**ABOUT THIS EXERCISE**
Among the entries that follow, some lines contain the word "Share". Show all of them.

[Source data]
---

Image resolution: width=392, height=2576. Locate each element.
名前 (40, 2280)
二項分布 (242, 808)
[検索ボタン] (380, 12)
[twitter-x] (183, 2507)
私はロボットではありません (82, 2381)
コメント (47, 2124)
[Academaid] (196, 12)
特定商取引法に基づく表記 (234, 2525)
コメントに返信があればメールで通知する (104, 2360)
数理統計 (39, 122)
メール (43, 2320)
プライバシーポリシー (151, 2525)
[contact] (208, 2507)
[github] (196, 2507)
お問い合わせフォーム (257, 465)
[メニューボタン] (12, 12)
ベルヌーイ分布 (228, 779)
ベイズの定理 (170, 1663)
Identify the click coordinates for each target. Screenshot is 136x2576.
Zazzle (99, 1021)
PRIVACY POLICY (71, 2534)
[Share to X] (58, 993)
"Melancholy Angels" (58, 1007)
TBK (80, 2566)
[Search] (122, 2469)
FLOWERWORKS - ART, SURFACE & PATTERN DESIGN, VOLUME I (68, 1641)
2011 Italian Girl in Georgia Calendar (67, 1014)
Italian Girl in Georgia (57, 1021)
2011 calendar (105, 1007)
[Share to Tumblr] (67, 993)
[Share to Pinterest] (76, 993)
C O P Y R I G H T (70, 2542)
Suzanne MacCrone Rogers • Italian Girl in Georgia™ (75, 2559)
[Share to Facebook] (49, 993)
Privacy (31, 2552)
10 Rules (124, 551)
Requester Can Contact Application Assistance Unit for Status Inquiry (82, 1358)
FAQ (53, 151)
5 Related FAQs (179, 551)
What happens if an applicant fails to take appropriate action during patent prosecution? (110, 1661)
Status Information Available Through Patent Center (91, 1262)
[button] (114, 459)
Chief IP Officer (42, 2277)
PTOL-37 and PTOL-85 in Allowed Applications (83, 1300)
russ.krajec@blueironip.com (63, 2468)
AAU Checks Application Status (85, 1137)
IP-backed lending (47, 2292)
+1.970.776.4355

---

**EXERCISE OUTPUT**
[Share to X] (58, 993)
[Share to Tumblr] (67, 993)
[Share to Pinterest] (76, 993)
[Share to Facebook] (49, 993)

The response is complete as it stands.